The staff at the Employment and Training Administration immediately sprang into action to help Jennifer, working closely with the North Carolina Departments of Labor and Commerce and her local American Job Centers to find job placement.
Jennifer was provided with scholarship options, and enrolled in a nine-month HVAC program at Montgomery Community College. Two weeks before graduation, Jennifer was hired by a local HVAC company where she now works as a technician.
Stories like Jennifer's highlight the character of the American workforce. Perhaps most importantly, when the forgotten men and women of our country need a second chance, our communities rally together to offer an opportunity.
The Department of Labor is doing its part to expand opportunities for those like Jennifer, as well as the countless others looking for a job.
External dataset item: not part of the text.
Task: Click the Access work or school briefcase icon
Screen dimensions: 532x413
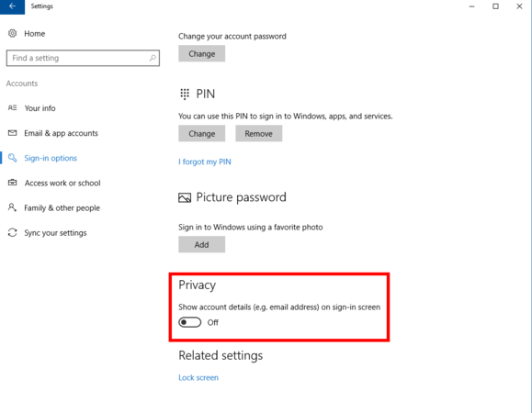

One key department initiative is to expand apprenticeships so that employers can train workers with the skills needed for success. The Department of Labor has also committed more than $280 million to equip workers with the skills needed for the next generation economy, and provide affordable paths to good jobs.
After the completion of an apprenticeship the average starting wage is $70,000 and 94 percent of apprentices will retain employment. Programs like these provide immense benefit to job-seekers and a more skilled workforce for employers. Apprenticeship opportunities are easy to find at apprenticeship.gov.
The Department of Labor is equally committed to assisting those transitioning out of the justice system and providing a pathway to work to improve public safety. This year, the Employment and Training Administration awarded $85.9 million in Reentry Project grants to 45 non-profits working to improve employment outcomes for adults and juveniles in the criminal justice system.
We also recognize the importance of supporting workers affected by the opioid crisis. The department awarded more than $30 million to states to help people affected by opioid addiction rejoin the workforce. In March 2018, ETA awarded $22 million to use fidelity bonds to combat the workforce-related challenges caused by widespread abuse of opioids.
Successfully helping people find a job could only happen because of the strong economy created by this administration's focus on removing barriers to opportunity for all Americans.
Since January 2017, 5.7 million jobs have been added to the economy. The unemployment rate has remained at or below 4 percent for 17 months in a row. And in a remarkable achievement, there are now more job openings in the United States than there are job seekers, a testament to the success of the Trump administration's policies.
There has never been a better time to find a job than now, and the Department of Labor is committed to lifting up all Americans, especially the forgotten men and women of America.
John P. Pallasch is the Assistant Secretary of Labor for the Employment and Training Administration at the U.S. Department of Labor.